I didn't understand the sample format so all my playback was via the phone handset. I was in over my head, at that time, when it came to grokking audio codecs.
My grand vision was to make some kind of voice-based bulletin board system.
TellMe was one: Call the number, ask it questions, get answers. Part of my normal commute for a time involved calling TellMe to get the weather for the day on a Nokia dumb phone once I got settled into the drive.
Goog411 was another one. You could call Google, ask it questions, and get summaries of search results along with answers for a distinct questions (a lot like LLMs do today). I distinctly recall standing in the supermarket looking at large and inexpensive hunk of meat that was labelled as a "Boston Butt Roast", and calling Goog411 to find some common uses for it. (It did give me confidence to buy it, and we did cook it and eat it. It was lovely.)
These things worked well for that brief moment in time when cellular calling minutes were either plentiful or unlimited, when smartphones didn't commonly exist, and when mobile data was ludicrously expensive.
Plus in retrospect I'm sure it would have been used almost exclusively for illicit purposes. But that wasn't really something I had thought of back then.
When I ran a BBS, it was critical to configure the modem and software to use signaling lines (I forget the term's name, something like the rx or tx line) to signal commands.
I'm surprised that voice modems weren't using these, as they were common with external modems.
https://support.usr.com/support/3453b/3453b-crg/chap%208-con...
I almost can't believe the USR site is still up. This is something I remember doing to run a BBS over 30 years ago. I still have my Courier with the brass not for resale plate.
I came across it a few months ago while clearing out some old junk. I did not think twice about tossing it into the trash.
I designed and built the box with the speech synthesizer, and it sat between the customer's computer, and a type-407 modem.
The Bell 407 modem was a large rack of many modems. Too pricey. Too big a hardware investment if you just wanted one incoming line. But we found something called a Tuck 407. The Tuck 407 utilized a 300-baud modem chip, and the one we had only could transmit in this mode. We didn't use this mode. We used the mode that utilized a touch-tone decoder and fed the digits out the modem's serial port. The modem also featured an input for audio, which it fed back into the phone lines. Thus, a voice modem. But the price of teh Tuck 407 was still somewhat pricey at $400 each. I only ever saw two of them cross my workbench, and they were resold to the customer.
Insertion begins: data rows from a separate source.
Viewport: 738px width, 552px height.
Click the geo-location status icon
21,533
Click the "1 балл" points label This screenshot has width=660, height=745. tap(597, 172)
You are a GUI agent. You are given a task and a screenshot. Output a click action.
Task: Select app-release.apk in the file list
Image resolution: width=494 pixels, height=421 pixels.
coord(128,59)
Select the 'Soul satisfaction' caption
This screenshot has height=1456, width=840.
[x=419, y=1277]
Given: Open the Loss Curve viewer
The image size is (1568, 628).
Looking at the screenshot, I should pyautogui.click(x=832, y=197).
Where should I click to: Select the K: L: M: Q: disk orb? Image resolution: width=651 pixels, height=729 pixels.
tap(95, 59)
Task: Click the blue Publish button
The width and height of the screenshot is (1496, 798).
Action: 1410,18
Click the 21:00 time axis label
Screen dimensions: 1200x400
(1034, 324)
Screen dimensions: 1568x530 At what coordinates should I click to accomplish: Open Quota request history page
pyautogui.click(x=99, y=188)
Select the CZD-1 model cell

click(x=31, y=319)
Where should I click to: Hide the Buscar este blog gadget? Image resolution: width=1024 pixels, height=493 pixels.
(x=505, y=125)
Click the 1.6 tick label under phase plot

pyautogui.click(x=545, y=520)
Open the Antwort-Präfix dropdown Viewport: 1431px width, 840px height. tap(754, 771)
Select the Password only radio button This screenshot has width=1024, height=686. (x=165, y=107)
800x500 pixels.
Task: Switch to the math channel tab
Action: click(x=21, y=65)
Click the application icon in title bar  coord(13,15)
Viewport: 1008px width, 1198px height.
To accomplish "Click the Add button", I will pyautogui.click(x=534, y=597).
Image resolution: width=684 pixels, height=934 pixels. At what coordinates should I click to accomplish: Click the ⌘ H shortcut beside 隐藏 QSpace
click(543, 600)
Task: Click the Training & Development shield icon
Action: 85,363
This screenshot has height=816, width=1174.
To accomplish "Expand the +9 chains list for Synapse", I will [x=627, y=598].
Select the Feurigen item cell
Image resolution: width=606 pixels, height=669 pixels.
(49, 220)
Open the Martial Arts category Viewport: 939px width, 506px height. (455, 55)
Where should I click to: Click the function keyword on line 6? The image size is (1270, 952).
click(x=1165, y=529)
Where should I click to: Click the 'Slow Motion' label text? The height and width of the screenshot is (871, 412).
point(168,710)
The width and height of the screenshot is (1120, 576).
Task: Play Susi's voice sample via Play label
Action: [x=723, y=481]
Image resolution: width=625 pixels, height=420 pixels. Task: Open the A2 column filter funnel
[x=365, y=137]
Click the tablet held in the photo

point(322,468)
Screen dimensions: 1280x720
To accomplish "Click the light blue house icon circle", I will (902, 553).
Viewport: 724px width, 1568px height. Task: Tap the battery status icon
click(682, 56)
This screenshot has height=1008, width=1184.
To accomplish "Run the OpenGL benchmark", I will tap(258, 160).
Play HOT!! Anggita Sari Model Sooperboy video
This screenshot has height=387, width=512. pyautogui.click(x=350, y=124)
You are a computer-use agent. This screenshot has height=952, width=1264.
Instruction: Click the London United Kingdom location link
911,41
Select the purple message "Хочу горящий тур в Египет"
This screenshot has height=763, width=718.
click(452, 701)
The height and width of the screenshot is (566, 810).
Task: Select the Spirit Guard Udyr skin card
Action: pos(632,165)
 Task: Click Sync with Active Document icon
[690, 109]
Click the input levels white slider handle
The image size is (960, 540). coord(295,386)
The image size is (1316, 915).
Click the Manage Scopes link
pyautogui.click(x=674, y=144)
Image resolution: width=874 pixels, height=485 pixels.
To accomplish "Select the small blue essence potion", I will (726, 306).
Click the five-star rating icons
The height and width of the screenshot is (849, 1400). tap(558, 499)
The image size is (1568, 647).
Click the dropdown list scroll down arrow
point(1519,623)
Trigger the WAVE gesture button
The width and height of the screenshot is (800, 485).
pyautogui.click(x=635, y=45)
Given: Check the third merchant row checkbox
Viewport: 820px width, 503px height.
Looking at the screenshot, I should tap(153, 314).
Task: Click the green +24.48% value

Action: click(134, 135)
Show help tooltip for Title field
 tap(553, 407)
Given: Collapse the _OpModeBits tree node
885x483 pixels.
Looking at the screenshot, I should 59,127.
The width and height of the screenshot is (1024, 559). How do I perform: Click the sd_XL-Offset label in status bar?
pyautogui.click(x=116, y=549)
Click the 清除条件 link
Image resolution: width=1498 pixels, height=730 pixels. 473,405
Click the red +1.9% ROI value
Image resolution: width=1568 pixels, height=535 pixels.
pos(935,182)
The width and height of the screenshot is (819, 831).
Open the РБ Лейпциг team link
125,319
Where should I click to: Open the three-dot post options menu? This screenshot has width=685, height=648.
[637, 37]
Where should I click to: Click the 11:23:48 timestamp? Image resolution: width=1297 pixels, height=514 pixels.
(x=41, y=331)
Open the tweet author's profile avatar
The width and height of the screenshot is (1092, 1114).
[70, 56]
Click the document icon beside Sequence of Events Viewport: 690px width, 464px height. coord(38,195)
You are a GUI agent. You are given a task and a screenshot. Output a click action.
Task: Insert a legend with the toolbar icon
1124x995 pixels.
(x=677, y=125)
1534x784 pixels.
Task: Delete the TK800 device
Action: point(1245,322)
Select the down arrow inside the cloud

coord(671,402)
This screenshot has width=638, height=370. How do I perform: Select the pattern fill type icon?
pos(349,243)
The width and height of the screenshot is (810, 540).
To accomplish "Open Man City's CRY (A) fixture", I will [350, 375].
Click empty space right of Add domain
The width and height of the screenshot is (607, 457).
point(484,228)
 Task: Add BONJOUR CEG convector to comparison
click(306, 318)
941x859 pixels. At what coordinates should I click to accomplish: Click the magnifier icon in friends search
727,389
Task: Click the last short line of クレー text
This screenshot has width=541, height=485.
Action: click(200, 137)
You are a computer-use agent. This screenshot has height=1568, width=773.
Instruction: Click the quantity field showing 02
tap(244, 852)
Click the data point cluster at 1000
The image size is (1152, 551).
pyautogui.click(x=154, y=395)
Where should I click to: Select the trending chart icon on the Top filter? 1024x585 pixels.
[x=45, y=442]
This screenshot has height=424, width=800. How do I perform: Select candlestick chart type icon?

My company built their own type 407 modem. They wanted basically a pc board level product that had the same footprint as the voice synthesizer board, so they could both be placed in the same enclosure (card rack). Eventually, that was done. It also chewed up about $30K in R&D costs. But it worked very well. It would have implemented the AT-style instruction set, but nobody was sure how to shoe-horn that on top of the hardware we'd built, that relied on extra control pins of the RS-232 connector into the modem. Several sample units were built, the product passed it's FCC part 15 and part 68 requirements, and only 2 initial sample modem boards ever made it to the customer that had also bought the two Tuck 407 modems.
The plans for the 407 modem got burned up in a fire. Almost like in a novel, it was so classic.